(Saved entries)
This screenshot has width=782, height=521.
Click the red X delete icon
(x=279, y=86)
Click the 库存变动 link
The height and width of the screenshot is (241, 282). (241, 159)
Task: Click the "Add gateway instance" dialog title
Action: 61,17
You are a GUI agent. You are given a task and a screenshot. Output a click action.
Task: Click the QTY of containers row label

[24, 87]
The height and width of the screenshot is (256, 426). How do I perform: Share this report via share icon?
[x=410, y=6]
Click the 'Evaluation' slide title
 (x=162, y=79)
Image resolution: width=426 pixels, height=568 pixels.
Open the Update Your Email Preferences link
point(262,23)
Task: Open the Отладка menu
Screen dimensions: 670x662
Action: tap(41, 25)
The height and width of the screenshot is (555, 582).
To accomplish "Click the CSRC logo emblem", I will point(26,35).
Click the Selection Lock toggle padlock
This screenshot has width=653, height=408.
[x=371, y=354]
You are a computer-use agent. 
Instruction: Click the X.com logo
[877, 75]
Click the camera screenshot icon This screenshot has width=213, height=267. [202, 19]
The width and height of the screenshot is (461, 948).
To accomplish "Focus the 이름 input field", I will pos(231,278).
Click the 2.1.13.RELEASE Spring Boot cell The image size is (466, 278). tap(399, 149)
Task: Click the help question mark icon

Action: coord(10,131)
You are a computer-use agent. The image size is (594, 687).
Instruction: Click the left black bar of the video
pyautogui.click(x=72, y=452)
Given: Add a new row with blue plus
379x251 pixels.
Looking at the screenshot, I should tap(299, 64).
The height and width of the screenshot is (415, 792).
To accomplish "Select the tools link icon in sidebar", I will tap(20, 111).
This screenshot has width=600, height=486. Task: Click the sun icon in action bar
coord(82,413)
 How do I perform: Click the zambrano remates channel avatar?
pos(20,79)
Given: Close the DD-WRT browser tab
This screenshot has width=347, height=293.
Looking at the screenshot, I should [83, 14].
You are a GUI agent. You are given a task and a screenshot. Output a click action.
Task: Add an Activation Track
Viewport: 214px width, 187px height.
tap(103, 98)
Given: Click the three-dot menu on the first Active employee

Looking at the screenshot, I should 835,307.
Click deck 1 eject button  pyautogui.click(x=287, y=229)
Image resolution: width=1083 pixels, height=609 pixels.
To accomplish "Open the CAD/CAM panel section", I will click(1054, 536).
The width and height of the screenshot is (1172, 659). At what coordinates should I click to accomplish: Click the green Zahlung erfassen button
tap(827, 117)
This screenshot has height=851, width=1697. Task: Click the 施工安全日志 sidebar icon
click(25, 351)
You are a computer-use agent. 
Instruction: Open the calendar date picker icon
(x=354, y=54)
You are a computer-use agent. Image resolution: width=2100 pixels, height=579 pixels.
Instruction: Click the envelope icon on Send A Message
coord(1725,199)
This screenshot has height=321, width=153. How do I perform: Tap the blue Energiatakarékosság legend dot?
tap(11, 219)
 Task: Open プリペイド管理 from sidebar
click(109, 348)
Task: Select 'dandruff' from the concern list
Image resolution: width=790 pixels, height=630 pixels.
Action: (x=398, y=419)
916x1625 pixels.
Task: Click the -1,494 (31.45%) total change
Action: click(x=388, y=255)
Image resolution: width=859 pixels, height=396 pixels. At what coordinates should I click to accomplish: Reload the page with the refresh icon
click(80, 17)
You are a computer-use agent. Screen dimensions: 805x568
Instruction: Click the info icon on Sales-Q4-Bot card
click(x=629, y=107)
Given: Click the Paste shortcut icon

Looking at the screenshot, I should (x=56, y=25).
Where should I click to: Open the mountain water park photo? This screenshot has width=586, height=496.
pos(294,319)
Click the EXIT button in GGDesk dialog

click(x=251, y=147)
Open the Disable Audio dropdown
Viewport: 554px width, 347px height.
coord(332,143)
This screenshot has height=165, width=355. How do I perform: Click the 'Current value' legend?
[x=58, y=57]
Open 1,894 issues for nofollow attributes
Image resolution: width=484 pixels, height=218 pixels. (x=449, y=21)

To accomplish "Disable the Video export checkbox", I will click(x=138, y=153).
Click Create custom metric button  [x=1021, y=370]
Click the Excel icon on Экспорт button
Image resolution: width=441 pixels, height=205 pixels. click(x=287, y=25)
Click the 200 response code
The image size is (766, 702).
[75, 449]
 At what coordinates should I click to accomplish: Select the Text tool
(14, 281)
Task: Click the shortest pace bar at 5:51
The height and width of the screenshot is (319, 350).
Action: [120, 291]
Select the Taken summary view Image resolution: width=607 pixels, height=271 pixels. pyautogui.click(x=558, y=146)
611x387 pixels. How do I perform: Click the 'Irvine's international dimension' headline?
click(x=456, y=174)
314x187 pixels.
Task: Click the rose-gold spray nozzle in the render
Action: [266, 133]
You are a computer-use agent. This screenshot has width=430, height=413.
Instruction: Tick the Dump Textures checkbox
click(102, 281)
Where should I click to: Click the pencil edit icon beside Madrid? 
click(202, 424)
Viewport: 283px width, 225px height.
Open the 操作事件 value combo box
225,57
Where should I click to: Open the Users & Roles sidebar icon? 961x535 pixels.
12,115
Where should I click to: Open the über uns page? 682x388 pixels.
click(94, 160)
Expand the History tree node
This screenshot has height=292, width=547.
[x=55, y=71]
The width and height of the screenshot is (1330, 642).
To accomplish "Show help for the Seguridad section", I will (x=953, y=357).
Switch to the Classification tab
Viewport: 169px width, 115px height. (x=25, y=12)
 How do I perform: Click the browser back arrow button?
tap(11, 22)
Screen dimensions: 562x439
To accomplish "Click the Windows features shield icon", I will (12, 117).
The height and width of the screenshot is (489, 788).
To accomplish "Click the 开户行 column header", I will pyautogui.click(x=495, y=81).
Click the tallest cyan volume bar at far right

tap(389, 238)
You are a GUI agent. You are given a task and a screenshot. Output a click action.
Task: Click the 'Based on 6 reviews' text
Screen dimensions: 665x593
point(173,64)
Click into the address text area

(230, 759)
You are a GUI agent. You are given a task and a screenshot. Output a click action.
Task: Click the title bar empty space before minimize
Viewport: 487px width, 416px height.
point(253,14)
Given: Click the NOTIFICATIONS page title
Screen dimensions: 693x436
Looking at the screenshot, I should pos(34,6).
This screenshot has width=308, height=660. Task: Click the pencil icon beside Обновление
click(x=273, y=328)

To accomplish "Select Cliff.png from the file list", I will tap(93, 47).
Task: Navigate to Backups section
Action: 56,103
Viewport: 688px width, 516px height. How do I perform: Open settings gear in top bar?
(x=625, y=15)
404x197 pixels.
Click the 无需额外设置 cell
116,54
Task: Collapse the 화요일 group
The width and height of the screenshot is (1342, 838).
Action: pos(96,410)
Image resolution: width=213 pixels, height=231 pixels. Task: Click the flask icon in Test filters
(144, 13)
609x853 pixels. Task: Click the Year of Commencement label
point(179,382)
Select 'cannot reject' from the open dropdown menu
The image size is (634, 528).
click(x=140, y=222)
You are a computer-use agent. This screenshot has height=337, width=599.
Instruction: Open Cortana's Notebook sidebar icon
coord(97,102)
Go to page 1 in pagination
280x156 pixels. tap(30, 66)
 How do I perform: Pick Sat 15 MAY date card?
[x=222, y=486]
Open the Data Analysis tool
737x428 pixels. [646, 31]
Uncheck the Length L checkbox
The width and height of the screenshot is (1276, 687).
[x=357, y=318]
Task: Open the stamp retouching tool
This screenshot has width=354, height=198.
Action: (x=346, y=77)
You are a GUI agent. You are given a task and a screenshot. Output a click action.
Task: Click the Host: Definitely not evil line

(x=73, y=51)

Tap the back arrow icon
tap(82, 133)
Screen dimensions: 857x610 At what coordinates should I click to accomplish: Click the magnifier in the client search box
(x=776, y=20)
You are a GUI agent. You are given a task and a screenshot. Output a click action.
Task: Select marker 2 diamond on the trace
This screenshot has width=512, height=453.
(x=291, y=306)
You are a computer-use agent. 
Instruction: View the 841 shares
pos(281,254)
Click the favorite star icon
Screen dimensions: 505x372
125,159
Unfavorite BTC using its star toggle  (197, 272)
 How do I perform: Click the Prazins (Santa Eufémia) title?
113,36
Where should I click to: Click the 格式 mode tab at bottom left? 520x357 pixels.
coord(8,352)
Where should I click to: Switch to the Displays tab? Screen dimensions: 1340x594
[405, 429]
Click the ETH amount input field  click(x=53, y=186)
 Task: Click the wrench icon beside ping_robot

Task item
Above are the entries. Copy exactly the part that opens with the line containing "Instruction: Tick the Dump Textures checkbox" and closes with the line containing "The width and height of the screenshot is (1330, 642).", and no more.

Response for this exercise
Instruction: Tick the Dump Textures checkbox
click(102, 281)
Where should I click to: Click the pencil edit icon beside Madrid? 
click(202, 424)
Viewport: 283px width, 225px height.
Open the 操作事件 value combo box
225,57
Where should I click to: Open the Users & Roles sidebar icon? 961x535 pixels.
12,115
Where should I click to: Open the über uns page? 682x388 pixels.
click(94, 160)
Expand the History tree node
This screenshot has height=292, width=547.
[x=55, y=71]
The width and height of the screenshot is (1330, 642).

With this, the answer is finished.